Thursday, 14 Aug 2003


My dad sells tomatoes for a living back East. As the summer sun drives my backyard tomatoes into such a frenzy that I’ve thought about establishing growth boundaries close to the basil, I chuckle at what my dad might think about my humble patch. Living in a fairly dense neighborhood, the challenge of growing my food has been largely passed to the local farmers who choose to grow organic and who deliver my food via the Community Supported Agriculture (CSA) share that I purchased this spring.

Something has me in a gracious mood as I finish nibbling my lunch and head to the heart of our county’s agricultural decision-making body — the Agricultural Advisory Board — for a meeting this afternoon. These agricultural meetings are different from many of the meetings I attend with planners, lawyers, and developers. Knowing that my generalizations can’t hold true all of the time, I find that people at these meetings are easier to read, more liable to tell you exactly how they feel, and consistently humorous. They come dressed in functional clothing and wear real smiles.

Aside from working long, hard hours and taking bold risks against economies of scale, these people grow our food. And despite all the things we’ve learned about the negative impacts of agriculture, farmers are tremendous allies in a land where growth rules. Yes, there are often pesticides. Yes, farms and functioning floodplain ecosystems engage in a delicate dance. Yes, agriculture is petroleum-dependent (both in farming activities and in distribution — the average item on your plate travels more than 1,300 miles to get there!). Farms, however — particularly when farming follows and exceeds best management practices — can provide habitat corridors, floodplain protection, and a tradition that far predates the glowing rooms of DVD players in cul-de-sacs that replace them.

I’m attending this meeting because the “Critical Area Ordinance” (CAO) is on the agenda. I tell people that this little acronym can make the difference between drinkable or toxic water. It decides between seeing healthy salmon and bird populations in your community or having to visit a zoo or watch the Discovery Channel to catch a glimpse of wildlife. It can mean quality of life and money in the bank (some economists estimate the annual value of ecosystem services on one acre of wetlands at nearly $6,000).

Essentially, the CAO is a habitat-protection ordinance that protects more sensitive areas — like wetlands, fish and wildlife areas, floodplains, and aquifer recharge areas — from the negative impacts of development. Snohomish County is currently rewriting its ordinance, while all jurisdictions in the county will do so by the end of 2004. As part of my work plan, I’m spending a large amount of time working with cities and citizens from all over the county to ensure that we make gains instead of losses when it comes to habitat protection. Strategies include measures for community education, media outreach, policy analysis, and coalition building. We currently have 23 local and regional groups working together on the county rewrite — and I wonder today what positions the agricultural community will take on this most critical of issues.

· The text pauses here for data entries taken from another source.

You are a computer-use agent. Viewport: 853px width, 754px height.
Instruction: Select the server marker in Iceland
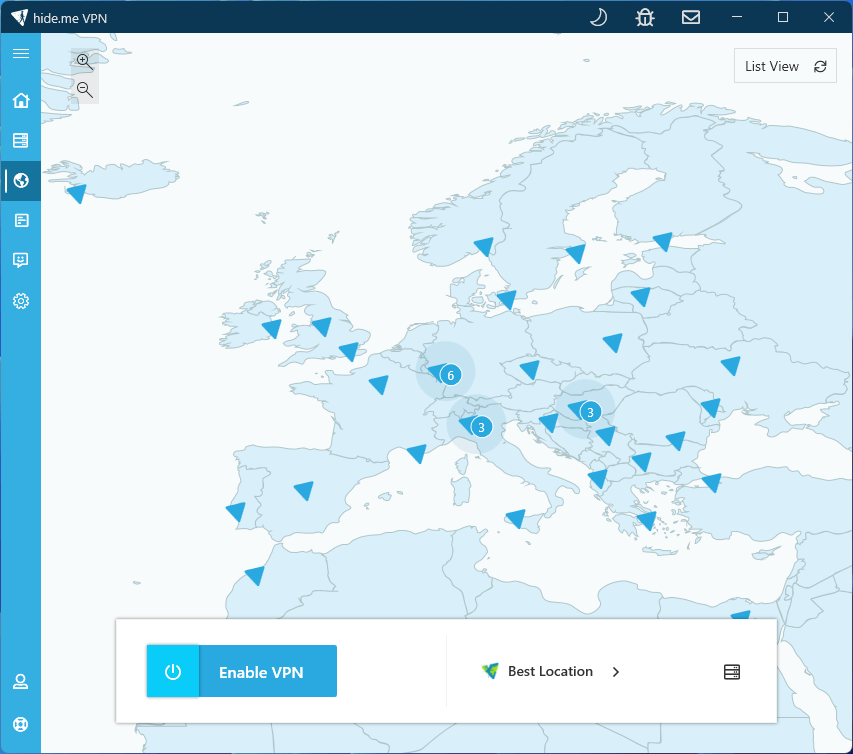click(75, 193)
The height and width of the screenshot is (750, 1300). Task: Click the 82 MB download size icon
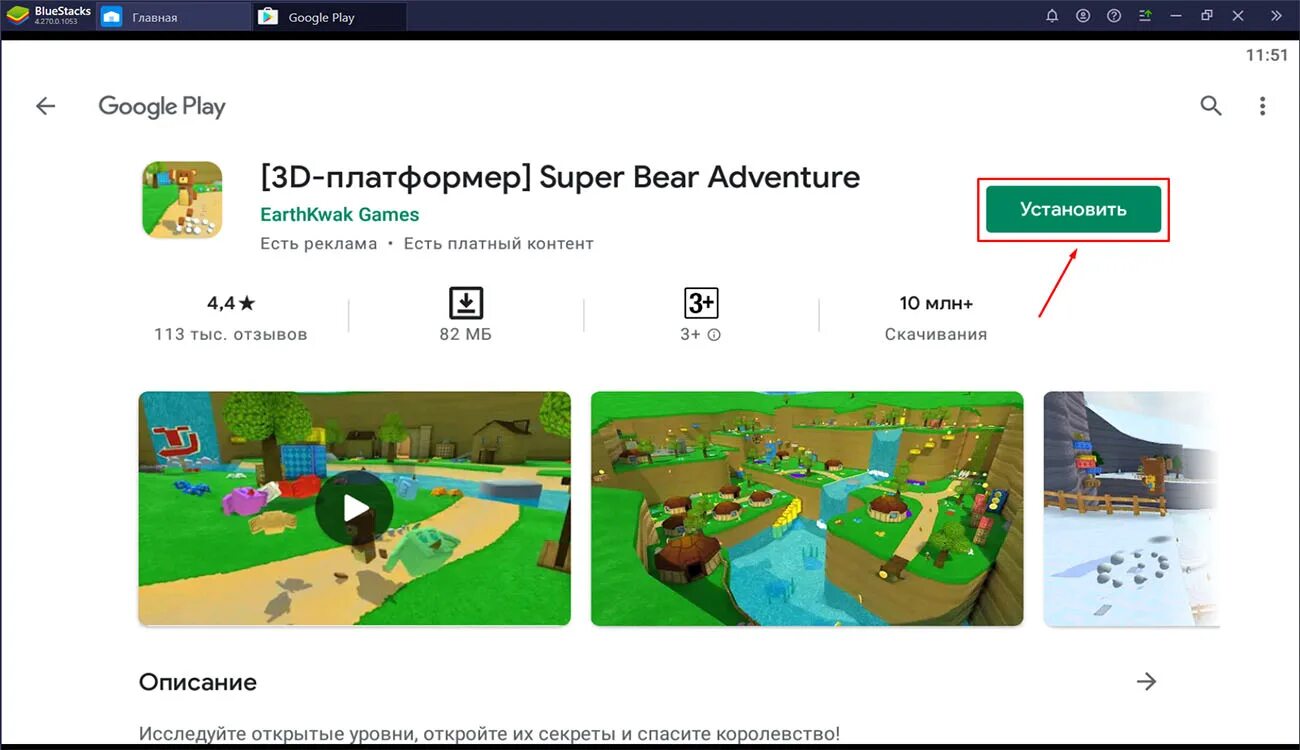[465, 301]
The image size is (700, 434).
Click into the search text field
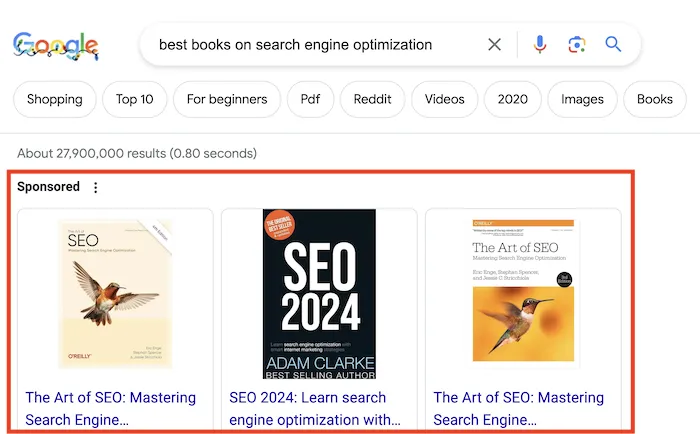pyautogui.click(x=300, y=44)
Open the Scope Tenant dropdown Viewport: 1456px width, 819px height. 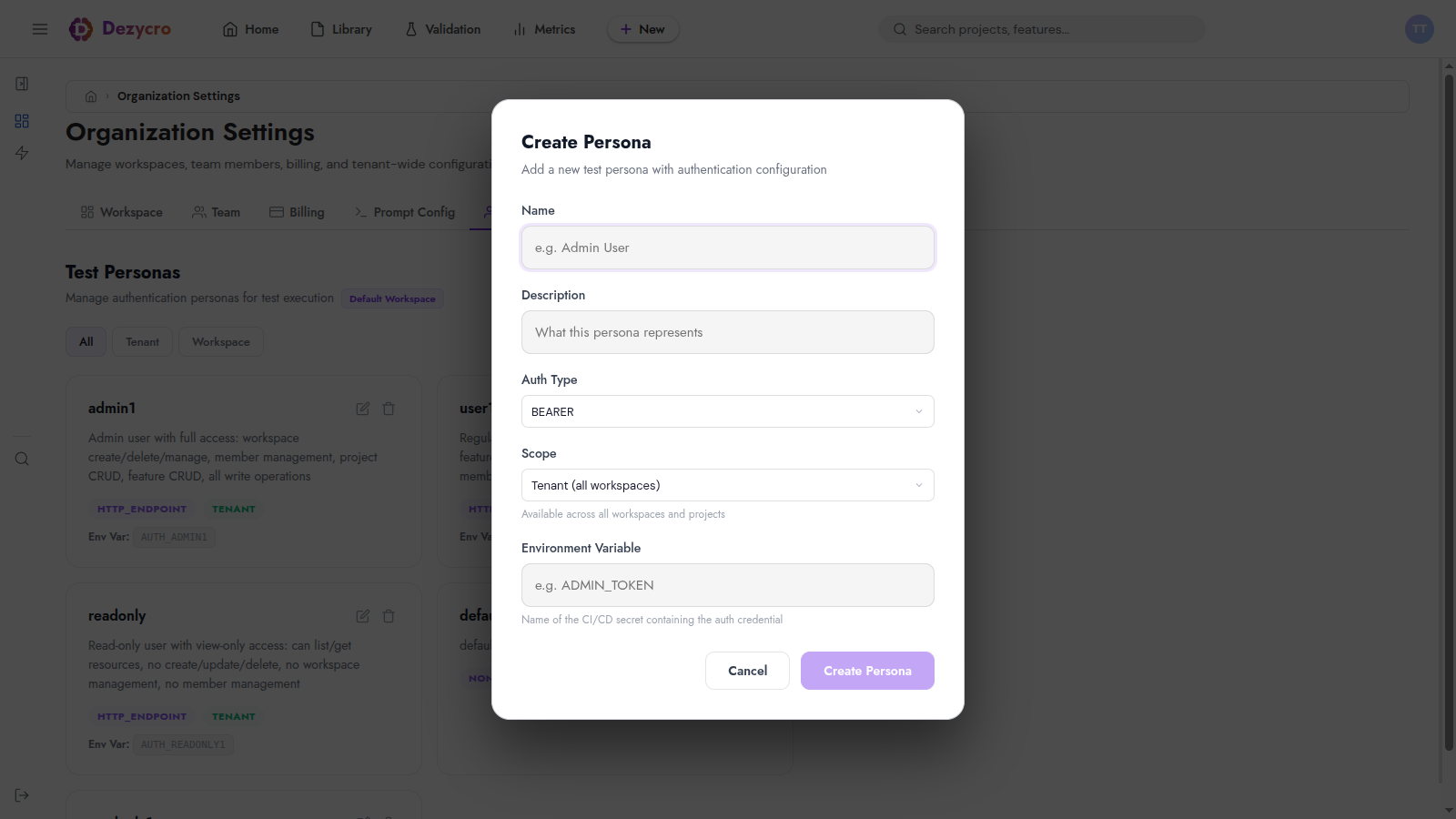728,485
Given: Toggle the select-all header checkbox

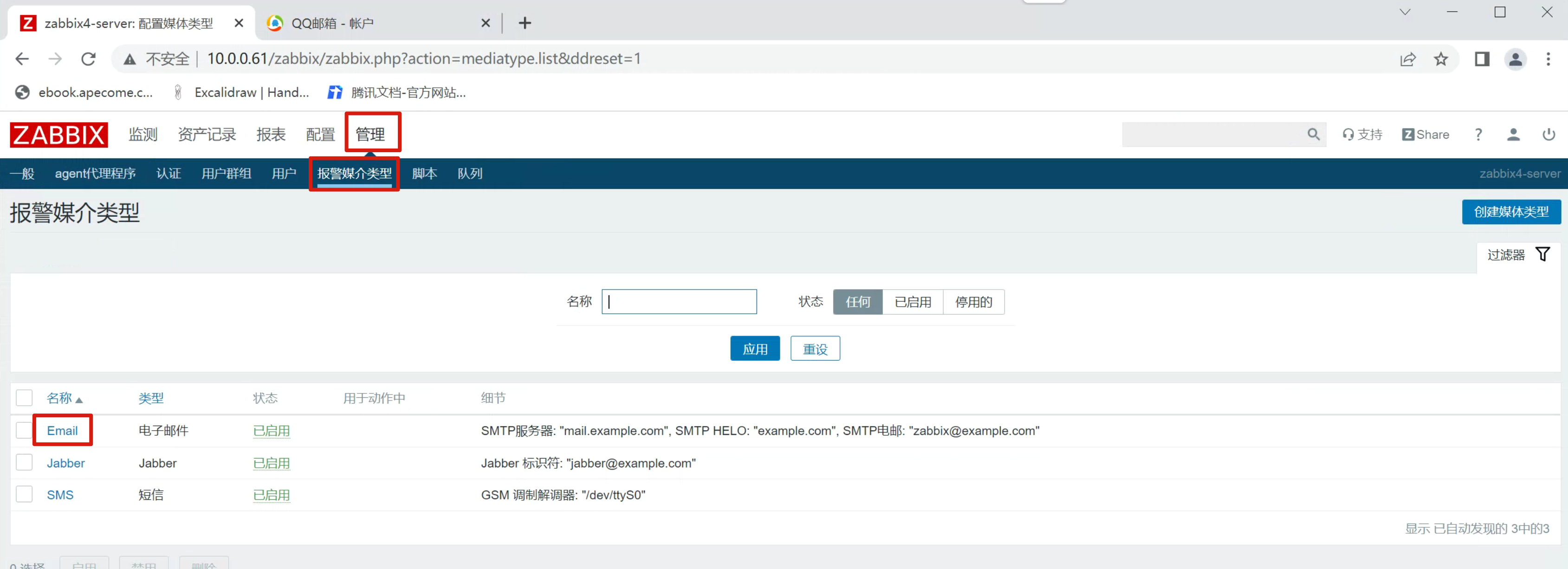Looking at the screenshot, I should [24, 398].
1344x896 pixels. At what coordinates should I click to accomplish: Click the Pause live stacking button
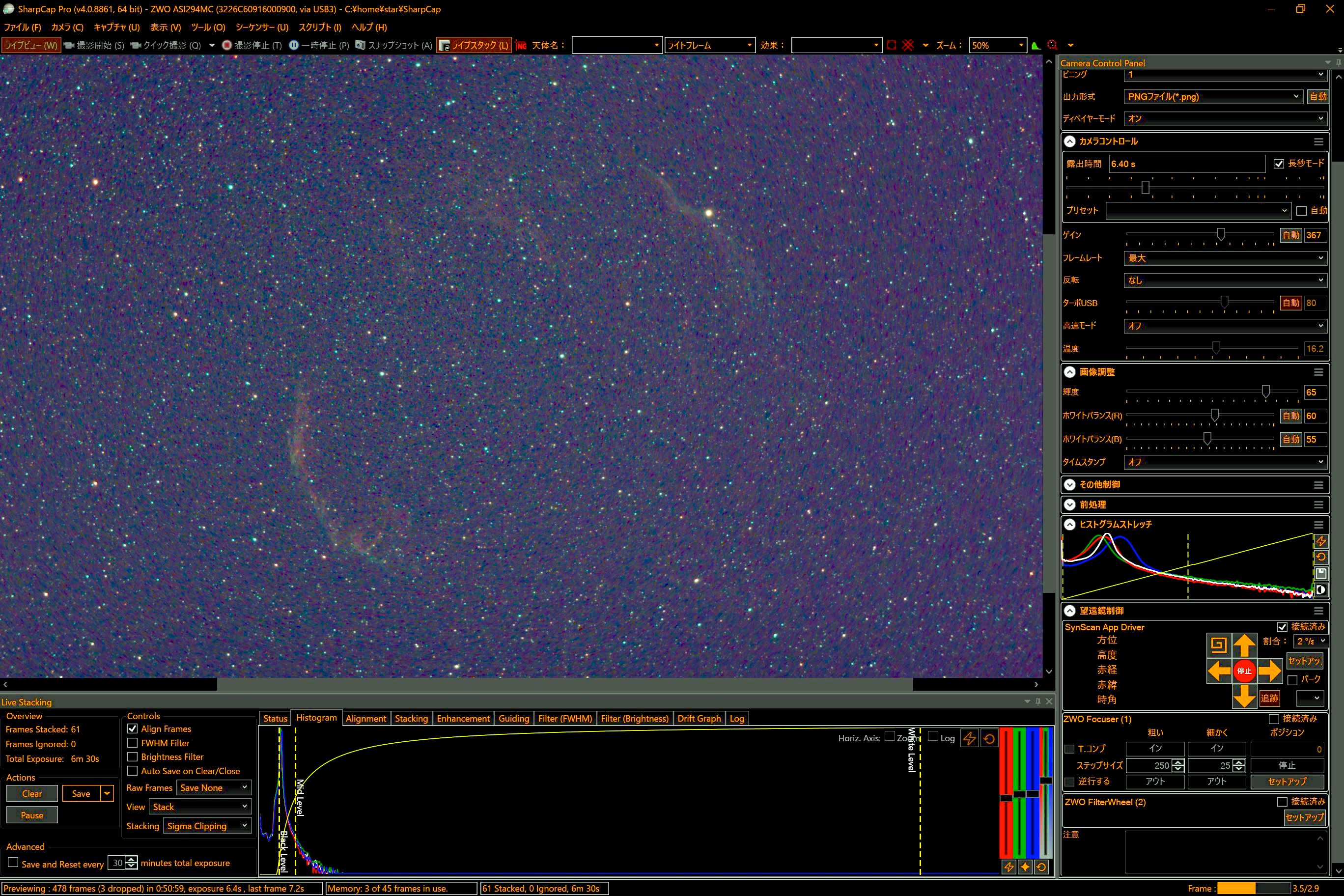[32, 815]
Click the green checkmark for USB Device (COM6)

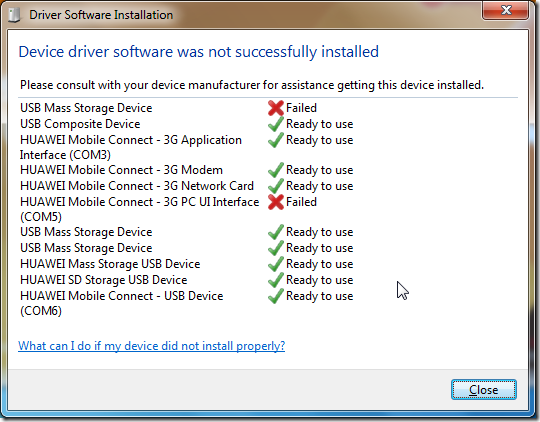(x=276, y=296)
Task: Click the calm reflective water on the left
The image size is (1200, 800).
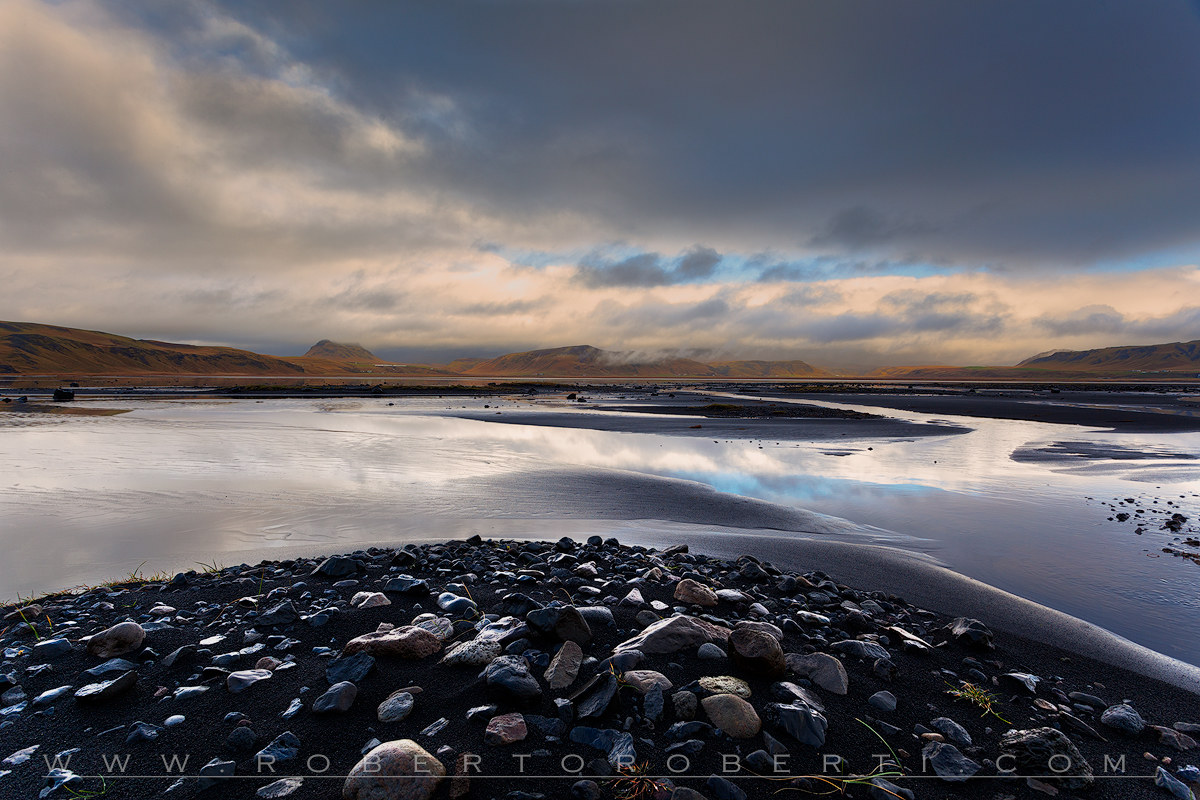Action: (x=200, y=480)
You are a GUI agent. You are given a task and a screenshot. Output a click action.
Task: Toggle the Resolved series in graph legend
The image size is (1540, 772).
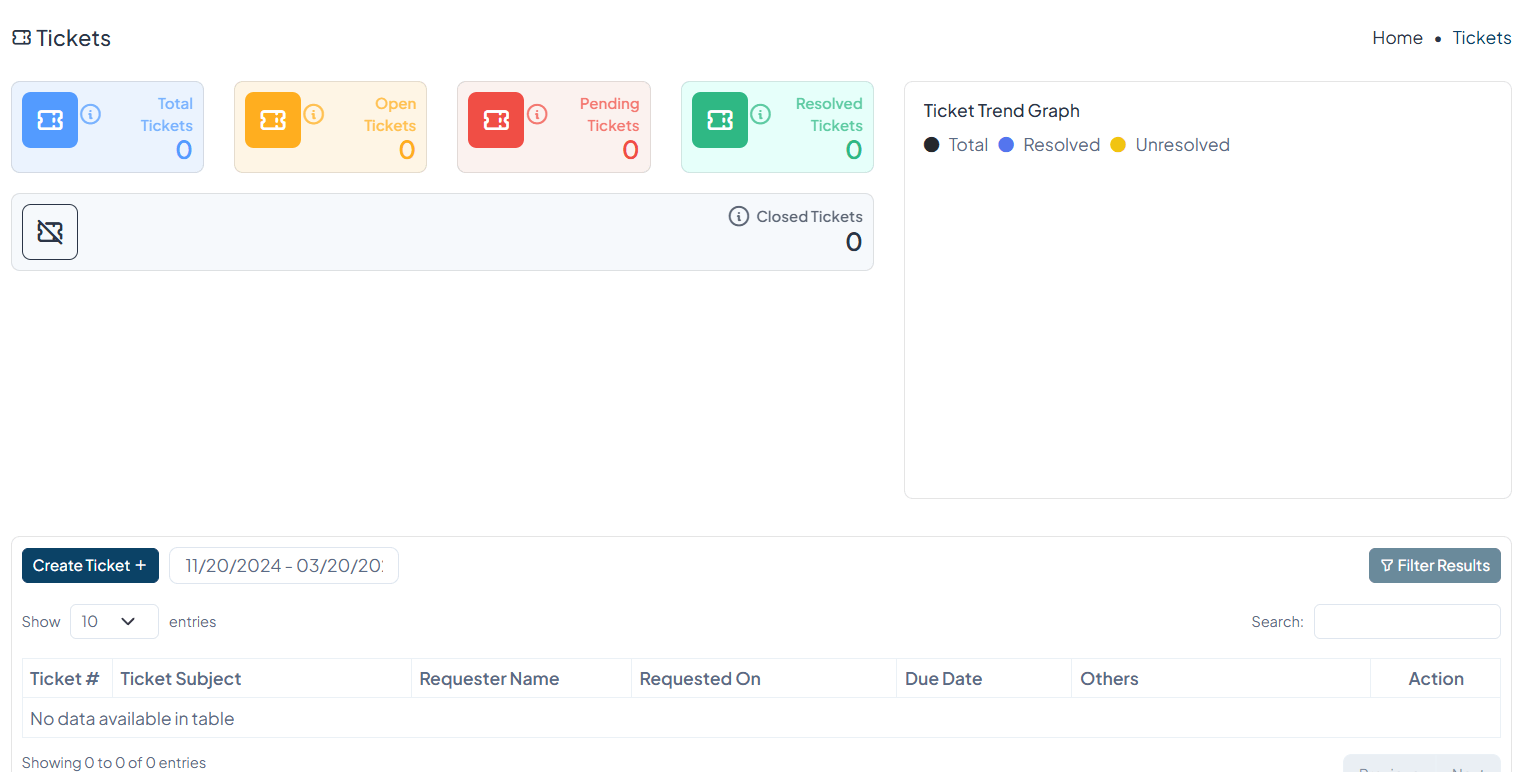[x=1050, y=145]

As I listen to well-seasoned knowledge of place in one of the most fertile valleys in the Northwest, I realize that there are issues of contention: How big should buffers be? What can be built on the floodplain? But there is solid common ground: Wetlands serve an important ecological function. Stormwater runoff from encroaching residential development needs better control. Fleshing out the specifics is always a challenge, but the dialogue is encouraging — and, like my humble tomato plants and the late-summer bounty of this valuable and threatened agricultural region, it promises to bear fruit.